• Required task
Copy out the data word for word, starting at its first line and ending at the line containing "Looking at the screenshot, I should click(x=281, y=137).".

• Working data
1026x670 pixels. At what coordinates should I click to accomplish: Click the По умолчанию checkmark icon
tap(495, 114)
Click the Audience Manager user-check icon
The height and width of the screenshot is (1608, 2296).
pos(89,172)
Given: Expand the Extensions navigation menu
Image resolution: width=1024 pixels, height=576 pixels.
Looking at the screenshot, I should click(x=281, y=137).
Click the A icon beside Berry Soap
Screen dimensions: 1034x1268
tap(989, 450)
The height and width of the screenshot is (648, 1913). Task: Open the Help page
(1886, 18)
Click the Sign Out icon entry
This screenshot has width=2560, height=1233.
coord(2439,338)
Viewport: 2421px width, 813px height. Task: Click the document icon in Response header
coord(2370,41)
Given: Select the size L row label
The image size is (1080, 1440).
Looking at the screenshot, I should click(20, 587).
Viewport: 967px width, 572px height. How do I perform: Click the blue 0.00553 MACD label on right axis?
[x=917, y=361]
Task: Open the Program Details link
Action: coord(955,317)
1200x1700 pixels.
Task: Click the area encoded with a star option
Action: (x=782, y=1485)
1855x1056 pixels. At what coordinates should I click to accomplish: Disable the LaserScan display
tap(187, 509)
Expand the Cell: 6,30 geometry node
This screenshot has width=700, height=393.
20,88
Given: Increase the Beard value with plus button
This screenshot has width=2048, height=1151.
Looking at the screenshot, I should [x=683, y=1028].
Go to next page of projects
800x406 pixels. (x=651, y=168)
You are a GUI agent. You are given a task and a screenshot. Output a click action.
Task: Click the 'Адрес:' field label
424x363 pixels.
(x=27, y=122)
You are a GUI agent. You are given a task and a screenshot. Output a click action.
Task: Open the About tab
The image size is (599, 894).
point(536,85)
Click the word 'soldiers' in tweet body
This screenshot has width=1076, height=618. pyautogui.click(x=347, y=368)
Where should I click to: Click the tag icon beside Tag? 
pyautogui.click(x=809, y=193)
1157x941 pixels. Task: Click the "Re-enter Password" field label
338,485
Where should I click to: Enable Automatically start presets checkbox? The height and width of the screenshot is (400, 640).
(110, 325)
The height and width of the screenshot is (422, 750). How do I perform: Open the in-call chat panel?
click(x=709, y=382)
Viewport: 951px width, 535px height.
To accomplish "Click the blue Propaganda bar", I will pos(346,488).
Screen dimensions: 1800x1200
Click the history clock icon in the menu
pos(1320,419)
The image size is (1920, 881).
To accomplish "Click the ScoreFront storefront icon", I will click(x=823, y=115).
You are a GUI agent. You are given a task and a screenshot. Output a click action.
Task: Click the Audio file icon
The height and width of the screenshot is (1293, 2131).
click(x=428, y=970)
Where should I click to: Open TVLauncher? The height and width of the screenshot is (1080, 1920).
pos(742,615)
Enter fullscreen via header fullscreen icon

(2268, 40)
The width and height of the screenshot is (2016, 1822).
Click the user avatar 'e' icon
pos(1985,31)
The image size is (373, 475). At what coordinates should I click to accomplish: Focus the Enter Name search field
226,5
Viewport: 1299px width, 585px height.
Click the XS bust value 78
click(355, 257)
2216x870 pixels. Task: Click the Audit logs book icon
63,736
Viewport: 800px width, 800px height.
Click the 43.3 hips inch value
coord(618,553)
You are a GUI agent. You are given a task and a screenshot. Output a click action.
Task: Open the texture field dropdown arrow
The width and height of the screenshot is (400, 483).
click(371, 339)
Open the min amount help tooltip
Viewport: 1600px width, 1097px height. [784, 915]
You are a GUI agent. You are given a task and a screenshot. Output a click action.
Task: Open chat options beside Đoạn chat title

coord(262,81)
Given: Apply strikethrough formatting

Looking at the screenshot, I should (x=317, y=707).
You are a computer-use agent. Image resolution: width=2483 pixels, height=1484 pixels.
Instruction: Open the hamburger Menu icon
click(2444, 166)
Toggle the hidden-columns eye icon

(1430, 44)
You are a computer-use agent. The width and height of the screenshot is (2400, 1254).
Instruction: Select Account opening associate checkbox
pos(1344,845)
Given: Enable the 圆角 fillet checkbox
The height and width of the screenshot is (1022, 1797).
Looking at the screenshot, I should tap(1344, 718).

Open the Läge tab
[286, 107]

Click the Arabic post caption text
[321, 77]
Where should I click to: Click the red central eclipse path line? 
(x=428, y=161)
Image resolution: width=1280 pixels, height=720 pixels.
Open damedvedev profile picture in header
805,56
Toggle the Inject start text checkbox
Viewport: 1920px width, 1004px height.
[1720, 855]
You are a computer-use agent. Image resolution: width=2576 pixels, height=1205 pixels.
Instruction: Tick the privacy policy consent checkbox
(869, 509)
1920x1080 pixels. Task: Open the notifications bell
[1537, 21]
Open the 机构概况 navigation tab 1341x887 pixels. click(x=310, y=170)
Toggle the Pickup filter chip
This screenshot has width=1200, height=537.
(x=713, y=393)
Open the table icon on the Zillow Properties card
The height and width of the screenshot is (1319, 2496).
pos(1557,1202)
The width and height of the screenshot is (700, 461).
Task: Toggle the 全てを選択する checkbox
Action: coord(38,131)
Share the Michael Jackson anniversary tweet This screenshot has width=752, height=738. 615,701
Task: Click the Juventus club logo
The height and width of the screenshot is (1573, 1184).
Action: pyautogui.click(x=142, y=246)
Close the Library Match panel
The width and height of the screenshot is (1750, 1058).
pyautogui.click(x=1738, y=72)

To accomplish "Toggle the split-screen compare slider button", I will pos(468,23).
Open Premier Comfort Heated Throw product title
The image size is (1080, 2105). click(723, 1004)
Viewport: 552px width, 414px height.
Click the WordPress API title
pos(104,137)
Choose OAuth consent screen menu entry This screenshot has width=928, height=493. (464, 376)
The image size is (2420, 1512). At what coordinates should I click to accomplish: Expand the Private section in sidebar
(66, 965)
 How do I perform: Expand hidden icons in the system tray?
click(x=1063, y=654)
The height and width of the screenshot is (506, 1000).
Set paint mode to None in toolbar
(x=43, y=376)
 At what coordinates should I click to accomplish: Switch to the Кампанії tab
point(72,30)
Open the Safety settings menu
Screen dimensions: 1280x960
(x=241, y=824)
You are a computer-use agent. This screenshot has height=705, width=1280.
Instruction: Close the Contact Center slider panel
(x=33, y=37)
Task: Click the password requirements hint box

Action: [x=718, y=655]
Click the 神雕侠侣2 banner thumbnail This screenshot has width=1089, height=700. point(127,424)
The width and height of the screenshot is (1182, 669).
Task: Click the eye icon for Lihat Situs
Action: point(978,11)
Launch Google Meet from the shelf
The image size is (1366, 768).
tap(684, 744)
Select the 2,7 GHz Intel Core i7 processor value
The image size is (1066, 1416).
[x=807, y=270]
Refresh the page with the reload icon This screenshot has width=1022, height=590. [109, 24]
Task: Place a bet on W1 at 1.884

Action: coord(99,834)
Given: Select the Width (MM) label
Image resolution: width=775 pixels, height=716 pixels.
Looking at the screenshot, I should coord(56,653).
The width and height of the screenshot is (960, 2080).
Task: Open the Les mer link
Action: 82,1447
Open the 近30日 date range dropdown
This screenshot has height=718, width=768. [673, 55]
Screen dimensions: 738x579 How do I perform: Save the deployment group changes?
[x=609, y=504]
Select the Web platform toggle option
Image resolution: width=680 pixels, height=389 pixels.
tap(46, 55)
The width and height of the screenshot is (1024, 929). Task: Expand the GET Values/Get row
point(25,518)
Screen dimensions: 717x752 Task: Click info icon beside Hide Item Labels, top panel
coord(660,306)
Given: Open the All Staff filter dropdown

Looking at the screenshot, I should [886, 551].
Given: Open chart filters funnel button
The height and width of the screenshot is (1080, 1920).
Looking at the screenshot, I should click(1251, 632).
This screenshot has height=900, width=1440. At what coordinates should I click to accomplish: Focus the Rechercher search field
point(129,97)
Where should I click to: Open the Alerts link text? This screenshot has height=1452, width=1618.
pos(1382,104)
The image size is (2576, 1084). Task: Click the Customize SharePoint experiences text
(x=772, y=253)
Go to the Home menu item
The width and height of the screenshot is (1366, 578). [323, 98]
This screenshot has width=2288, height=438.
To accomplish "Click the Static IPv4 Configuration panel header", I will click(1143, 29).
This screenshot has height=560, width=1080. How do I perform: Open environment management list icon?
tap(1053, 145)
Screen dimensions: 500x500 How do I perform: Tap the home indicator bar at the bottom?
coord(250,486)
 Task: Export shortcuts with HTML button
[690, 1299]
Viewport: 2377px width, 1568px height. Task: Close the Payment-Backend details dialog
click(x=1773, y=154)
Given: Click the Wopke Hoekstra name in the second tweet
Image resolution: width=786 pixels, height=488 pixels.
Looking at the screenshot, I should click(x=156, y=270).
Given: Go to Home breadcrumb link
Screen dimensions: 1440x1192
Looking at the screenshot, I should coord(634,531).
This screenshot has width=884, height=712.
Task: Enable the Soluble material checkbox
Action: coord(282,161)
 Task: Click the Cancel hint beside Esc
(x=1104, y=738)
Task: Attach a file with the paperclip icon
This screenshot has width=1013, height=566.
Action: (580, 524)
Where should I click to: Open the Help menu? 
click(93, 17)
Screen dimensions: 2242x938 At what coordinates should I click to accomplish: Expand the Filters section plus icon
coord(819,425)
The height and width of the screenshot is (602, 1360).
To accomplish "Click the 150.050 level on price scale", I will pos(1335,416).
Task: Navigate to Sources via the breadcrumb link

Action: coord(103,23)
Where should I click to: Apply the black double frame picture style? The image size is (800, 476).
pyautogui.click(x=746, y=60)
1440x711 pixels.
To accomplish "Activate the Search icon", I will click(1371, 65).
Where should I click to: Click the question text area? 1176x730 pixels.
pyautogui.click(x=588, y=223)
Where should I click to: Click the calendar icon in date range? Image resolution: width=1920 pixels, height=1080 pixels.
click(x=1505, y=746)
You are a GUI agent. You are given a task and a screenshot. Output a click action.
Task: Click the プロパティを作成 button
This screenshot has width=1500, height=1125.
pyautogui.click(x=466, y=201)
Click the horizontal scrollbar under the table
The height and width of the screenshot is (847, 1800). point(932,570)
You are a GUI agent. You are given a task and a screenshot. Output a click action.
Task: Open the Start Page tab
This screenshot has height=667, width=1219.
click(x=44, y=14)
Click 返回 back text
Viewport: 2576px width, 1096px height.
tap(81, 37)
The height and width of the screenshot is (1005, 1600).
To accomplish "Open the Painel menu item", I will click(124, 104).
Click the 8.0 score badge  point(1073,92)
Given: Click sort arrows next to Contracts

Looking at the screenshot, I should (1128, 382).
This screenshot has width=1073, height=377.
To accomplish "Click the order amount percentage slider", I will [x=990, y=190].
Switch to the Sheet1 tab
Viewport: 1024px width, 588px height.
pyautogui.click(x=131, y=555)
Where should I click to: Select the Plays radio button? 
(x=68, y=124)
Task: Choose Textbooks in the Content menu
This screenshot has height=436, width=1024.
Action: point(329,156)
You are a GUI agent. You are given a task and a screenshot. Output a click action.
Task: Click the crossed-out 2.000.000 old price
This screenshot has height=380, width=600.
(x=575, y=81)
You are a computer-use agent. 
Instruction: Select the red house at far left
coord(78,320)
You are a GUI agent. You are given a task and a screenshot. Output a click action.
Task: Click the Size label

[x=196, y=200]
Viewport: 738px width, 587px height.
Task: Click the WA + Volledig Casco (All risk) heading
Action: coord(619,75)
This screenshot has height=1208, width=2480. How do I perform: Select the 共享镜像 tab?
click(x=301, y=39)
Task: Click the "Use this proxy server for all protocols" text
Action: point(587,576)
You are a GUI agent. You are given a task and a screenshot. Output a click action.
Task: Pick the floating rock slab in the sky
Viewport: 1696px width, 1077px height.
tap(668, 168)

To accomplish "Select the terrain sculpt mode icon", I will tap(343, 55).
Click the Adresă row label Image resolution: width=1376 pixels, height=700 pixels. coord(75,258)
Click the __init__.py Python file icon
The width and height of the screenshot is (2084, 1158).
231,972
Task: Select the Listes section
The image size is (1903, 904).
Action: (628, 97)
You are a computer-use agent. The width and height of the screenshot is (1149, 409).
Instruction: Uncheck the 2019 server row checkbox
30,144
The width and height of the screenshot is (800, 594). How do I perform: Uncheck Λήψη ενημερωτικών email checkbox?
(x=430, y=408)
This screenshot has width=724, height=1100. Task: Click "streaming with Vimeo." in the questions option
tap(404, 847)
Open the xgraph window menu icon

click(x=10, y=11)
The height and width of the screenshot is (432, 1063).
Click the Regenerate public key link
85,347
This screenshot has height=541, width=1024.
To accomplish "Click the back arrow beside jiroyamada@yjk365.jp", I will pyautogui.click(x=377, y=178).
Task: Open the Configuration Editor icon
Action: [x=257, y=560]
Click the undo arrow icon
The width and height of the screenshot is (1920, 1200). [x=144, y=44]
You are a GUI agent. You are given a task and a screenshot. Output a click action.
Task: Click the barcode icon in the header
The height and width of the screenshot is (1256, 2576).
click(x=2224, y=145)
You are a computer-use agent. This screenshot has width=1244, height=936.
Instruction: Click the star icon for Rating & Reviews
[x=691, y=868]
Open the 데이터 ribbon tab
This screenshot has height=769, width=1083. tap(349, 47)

• Answer to this task
1026x670 pixels. At what coordinates should I click to accomplish: Click the По умолчанию checkmark icon
tap(495, 114)
Click the Audience Manager user-check icon
The height and width of the screenshot is (1608, 2296).
pos(89,172)
Given: Expand the Extensions navigation menu
Image resolution: width=1024 pixels, height=576 pixels.
Looking at the screenshot, I should click(x=281, y=137).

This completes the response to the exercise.